We managed to get all the water out of the boat (or enough of it, anyway) and get back in with all of our stuff waterlogged, but intact — with the exception of one blue pool noodle, which we use to cushion the side of the canoe against the roof of the car. As we got back in and paddled away from this particular misfortune, I saw a glimpse of blue ahead: the pool noodle was lapping gently against the bank ahead of us and to our right. Was it possible that we would manage to save everything?
In our excitement, we paddled too fast. We forgot to slow down until it was almost too late, and hit the bank by the pool noodle with a jarring thud. This was no big deal, however. The big deal was that, in an effort to slow us down, Anthony had grabbed an overhanging tree branch. The end of the branch extended right over my head, and as Anthony grabbed it, he shook little drops of water from the leaves down onto me.
He also shook spiders. Many, many spiders.

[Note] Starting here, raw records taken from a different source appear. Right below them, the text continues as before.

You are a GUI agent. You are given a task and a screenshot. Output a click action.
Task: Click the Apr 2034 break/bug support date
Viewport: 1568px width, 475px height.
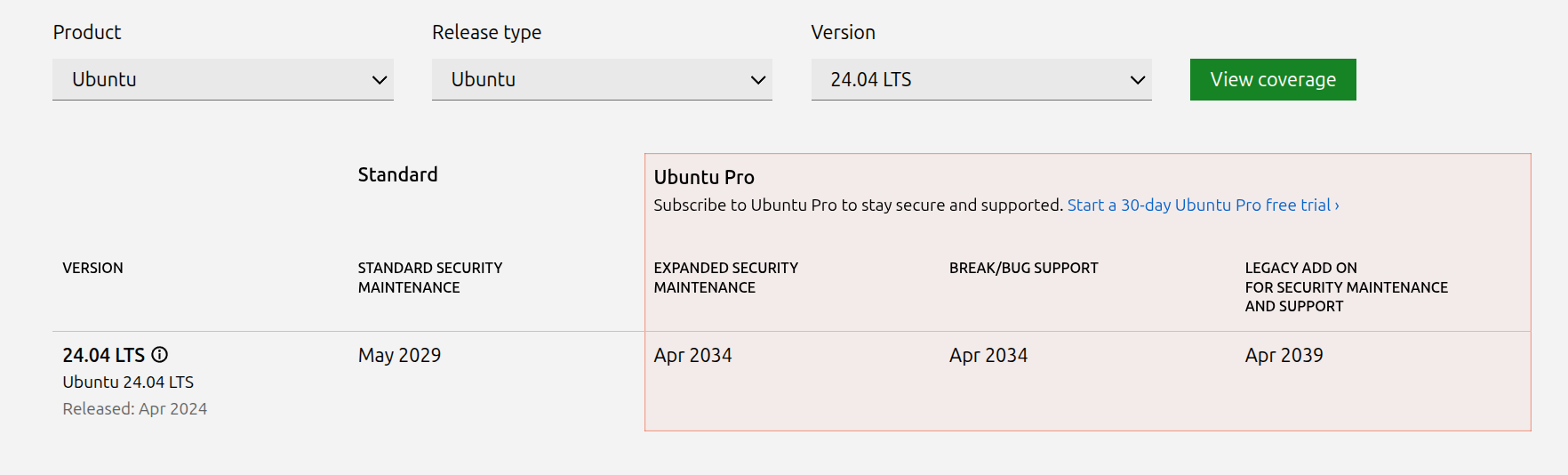pyautogui.click(x=988, y=355)
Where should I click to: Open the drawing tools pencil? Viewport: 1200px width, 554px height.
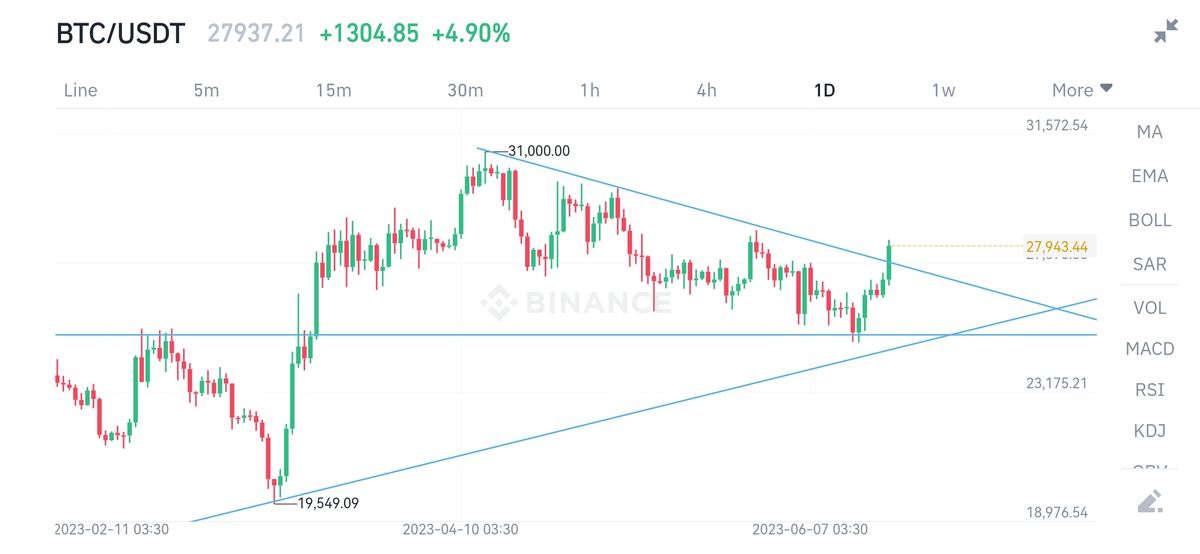(x=1150, y=501)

In his novel “La Nausée,” Jean-Paul Sartre writes this: “[F]or the most banal even to become an adventure, you must (and this is enough) begin to recount it. This is what fools people: a man is always a teller of tales, he sees everything that happens to him through them; and he tries to live his own life as if he were telling a story.”

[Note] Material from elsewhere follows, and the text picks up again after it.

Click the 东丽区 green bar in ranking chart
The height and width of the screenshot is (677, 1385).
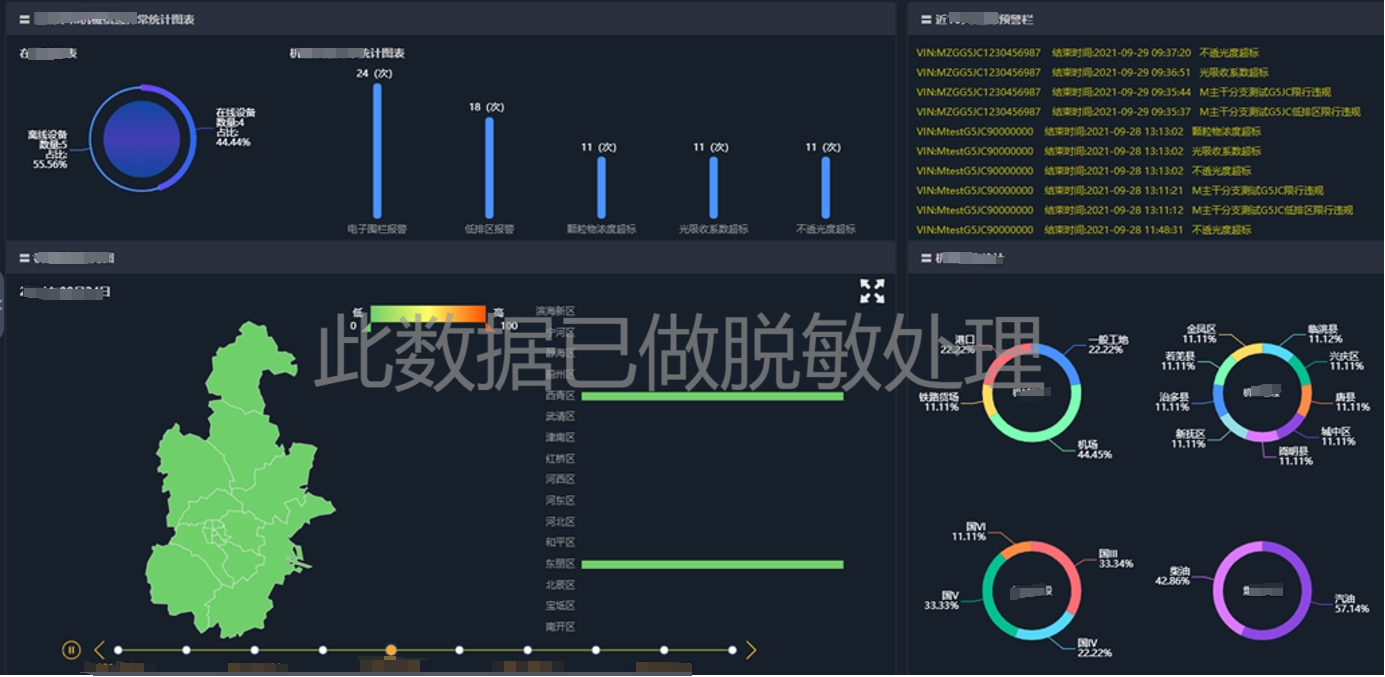712,565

In the moment when I first saw, and then felt, the spiders on me, did I think about what this moment really meant? It’s possible, I guess, but all I can remember doing is closing my eyes and saying, in a surprisingly quiet voice, that this trip was over, and somebody better get these things off me, and then crying.
It’s only now that I’m writing it down and crafting a narrative that I begin to try and extract meaning out of what was a disappointing and exhausting afternoon. To interpret Sartre in a way that suits my own needs, I’ll say that it’s only after the fact than an adventure becomes an adventure; when you’re in the thick of it, it’s just life, and you’re either trying to enjoy it or move past it. After it’s over, the story of the spiders becomes both a humorous anecdote and, if I so choose, my own personal water moccasins scene. What it was at the time makes no difference, because the moment has come and gone.
Did I begin composing the end of this blog at the end of that fateful canoe trip? Of course. Three miles and three-and-a-half hours down the Little Miami, we pulled the canoe out of the water and up under an overpass on 68, our car parked another six miles down the river. Thank God I had saved the phone first when we capsized: we called my good friend Erica, who, like a real life angel with an iPhone, agreed to pick us up. As we waited, I began to write in my head: “Spiders,” I thought. “Many, many spiders.”
And I thought of the end of that Sartre quote — or maybe I didn’t, you’ll never know for sure, because all of this only exists as long as I write it down.
Anyway, it ends like this: “You have to choose: live or tell.”